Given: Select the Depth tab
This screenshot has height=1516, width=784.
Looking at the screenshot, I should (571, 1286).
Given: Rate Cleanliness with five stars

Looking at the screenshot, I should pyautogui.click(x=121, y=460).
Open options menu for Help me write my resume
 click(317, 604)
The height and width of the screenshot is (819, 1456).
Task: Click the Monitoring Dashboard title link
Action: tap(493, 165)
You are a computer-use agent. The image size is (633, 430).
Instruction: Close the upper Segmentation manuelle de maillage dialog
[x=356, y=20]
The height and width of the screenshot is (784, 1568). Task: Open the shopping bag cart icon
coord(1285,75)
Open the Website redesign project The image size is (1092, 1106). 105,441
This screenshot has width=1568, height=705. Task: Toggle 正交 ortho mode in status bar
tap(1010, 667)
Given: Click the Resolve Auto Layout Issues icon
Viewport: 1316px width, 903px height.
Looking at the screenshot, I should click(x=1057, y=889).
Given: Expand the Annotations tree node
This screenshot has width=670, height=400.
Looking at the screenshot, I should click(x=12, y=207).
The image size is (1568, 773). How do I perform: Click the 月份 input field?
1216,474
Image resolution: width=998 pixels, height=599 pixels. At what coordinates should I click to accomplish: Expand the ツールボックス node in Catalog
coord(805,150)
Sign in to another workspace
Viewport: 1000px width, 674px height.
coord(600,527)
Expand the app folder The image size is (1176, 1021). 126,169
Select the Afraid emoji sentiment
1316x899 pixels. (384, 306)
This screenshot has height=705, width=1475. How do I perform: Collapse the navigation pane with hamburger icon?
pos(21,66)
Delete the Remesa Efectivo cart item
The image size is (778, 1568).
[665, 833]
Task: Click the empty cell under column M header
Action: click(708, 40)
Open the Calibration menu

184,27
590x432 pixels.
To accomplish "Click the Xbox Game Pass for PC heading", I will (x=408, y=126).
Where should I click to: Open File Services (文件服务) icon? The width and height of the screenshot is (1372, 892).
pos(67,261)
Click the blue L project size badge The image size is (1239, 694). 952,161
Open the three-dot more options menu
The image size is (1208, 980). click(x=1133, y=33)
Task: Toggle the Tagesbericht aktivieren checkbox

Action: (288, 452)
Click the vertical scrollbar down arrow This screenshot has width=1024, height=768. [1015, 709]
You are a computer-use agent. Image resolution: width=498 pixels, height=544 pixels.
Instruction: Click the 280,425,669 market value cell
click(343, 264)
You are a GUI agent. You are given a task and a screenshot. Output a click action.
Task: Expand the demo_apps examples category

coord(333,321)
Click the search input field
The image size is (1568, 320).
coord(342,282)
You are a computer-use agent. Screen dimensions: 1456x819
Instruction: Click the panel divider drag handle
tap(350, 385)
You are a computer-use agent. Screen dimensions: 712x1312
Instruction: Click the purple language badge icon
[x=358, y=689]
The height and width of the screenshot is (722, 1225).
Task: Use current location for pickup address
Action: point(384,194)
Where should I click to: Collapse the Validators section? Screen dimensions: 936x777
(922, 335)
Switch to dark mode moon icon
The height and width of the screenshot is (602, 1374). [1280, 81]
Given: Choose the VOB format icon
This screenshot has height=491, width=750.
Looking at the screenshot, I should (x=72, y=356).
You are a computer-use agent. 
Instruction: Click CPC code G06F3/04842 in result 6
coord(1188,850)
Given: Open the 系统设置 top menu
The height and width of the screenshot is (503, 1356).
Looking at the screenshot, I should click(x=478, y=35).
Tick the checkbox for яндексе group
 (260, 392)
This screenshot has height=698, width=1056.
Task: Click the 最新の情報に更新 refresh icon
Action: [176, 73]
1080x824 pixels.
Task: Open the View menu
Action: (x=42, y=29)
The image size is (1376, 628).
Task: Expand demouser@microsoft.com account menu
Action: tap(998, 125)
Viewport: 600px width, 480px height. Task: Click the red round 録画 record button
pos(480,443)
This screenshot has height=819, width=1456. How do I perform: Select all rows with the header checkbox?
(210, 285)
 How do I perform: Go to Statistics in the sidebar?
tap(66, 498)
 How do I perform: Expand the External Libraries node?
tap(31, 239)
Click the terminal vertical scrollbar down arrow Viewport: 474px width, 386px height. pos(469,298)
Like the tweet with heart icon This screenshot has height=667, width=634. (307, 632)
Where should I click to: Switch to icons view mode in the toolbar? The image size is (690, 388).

_Problem description_
List each line of the rows above that contains the string "size", copying every such line in full.

_Task solution_
You are a computer-use agent. The image size is (633, 430).
Open the Website redesign project The image size is (1092, 1106). 105,441
The image size is (1568, 773). How do I perform: Click the 月份 input field?
Expand the app folder The image size is (1176, 1021). 126,169
The image size is (778, 1568).
Click the blue L project size badge The image size is (1239, 694). 952,161
The image size is (1208, 980). click(x=1133, y=33)
The image size is (1568, 320).
The image size is (1376, 628).
Where should I click to: Switch to icons view mode in the toolbar? The image size is (690, 388).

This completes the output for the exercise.